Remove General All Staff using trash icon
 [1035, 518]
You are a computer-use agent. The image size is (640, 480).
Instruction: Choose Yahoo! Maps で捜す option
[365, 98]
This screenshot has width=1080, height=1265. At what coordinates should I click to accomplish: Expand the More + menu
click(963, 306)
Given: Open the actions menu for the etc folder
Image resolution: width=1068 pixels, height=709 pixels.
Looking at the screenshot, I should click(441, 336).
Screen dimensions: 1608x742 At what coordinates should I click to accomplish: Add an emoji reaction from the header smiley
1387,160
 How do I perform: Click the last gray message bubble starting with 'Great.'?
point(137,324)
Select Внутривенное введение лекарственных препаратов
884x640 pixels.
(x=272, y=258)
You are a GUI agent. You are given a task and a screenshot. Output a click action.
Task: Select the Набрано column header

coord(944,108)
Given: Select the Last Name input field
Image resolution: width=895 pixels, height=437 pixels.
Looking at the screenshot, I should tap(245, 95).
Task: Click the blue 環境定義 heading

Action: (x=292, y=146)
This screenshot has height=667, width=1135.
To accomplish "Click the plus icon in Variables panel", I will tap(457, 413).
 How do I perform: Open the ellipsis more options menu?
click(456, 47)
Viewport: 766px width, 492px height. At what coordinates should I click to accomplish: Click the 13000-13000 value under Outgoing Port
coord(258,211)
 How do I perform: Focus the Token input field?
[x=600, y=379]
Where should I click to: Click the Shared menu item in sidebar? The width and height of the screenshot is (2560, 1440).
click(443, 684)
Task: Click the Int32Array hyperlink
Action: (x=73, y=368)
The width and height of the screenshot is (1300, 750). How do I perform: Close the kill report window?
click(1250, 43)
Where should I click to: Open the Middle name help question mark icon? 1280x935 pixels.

Task brief | Look through the entries, and return every line that the word "agent" appears in.

Completed exercise |
You are a computer-use agent. The image size is (640, 480).
You are a GUI agent. You are given a task and a screenshot. Output a click action.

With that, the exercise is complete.